Biolayer Interferometry (BLI), Isothermal Calorimetry (ITC), Microscale Thermophoresis (MST) and Surface Plasmon Resonance (SPR) can all be used to study biomolecular interactions. The four techniques and their advantages/disadvantages are summarized here and in our white paper.

As you read further, you will find that SPR provides the most complete information about the biomolecular interaction being studied of the instruments compared.

Technique 1

Biolayer Interferometry (BLI) involves the use of white light interferometry to quantify biomolecules which are typically adsorbed to the tips of optical fibers. Advantage: the medium surrounding the sensor does not influence the signal so no reference channel is needed.
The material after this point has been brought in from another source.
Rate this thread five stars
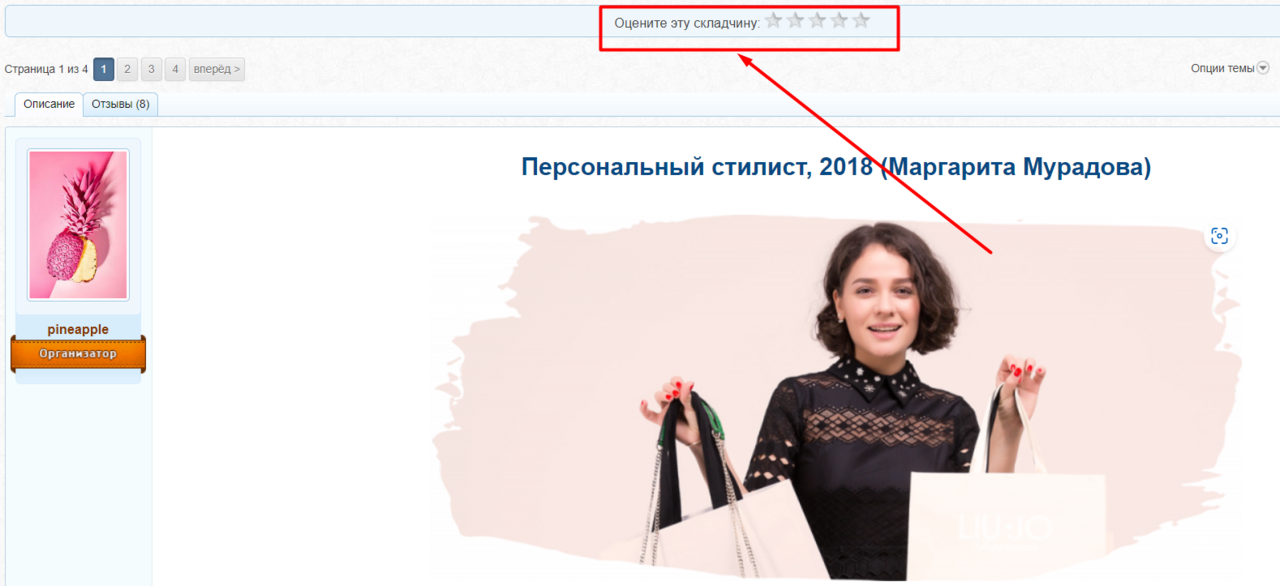Screen dimensions: 1280x586 pyautogui.click(x=861, y=20)
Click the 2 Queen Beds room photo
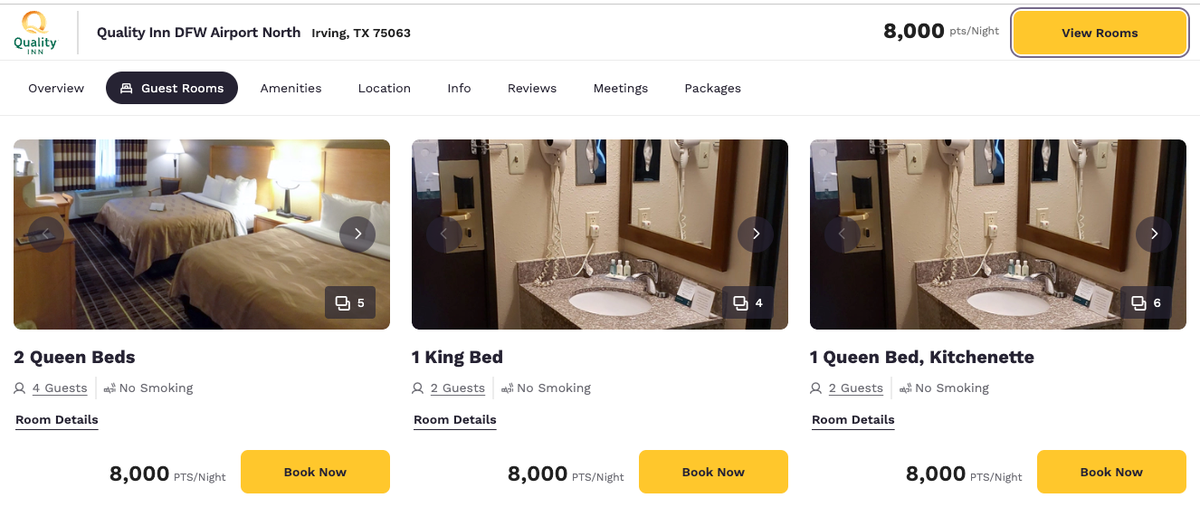Image resolution: width=1200 pixels, height=517 pixels. (200, 200)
Disadvantage: BLI has approximately 100-fold lower sensitivity of detection, making it difficult to follow the binding of small molecules.

Technique 2

Isothermal Calorimetry (ITC) is used for quantitative thermodynamic characterization of a wide variety of biomolecular interactions by directly measuring the heat that is either released or absorbed during binding. Advantages: ITC can determine all thermodynamic binding parameters in a single experiment in their unmodified state. Disadvantages: kinetics (association and dissociation rate constants) cannot be determined. This low-throughput method requires more sample than similar techniques.

Technique 3

Microscale Thermophoresis (MST) is performed using thin capillaries in free solution, comparable to ITC measurements. Advantages: MST requires only a small amount of sample and the technique is relatively easy to use. Disadvantages: the requirement to use hydrophobic fluorescent labels adds to the overall experimental process and these labels have been known to cause non-specific binding. Also, MST cannot provide kinetics information (association and dissociation rates).

Technique 4

Surface Plasmon Resonance (SPR) is a label-free method capable of measuring real-time quantitative binding affinities, kinetics and thermodynamic parameters of interacting molecules. It has the most advantages compared to the other techniques in that SPR provides the highest quality data, with moderately high throughput, while consuming relatively small quantities of sample.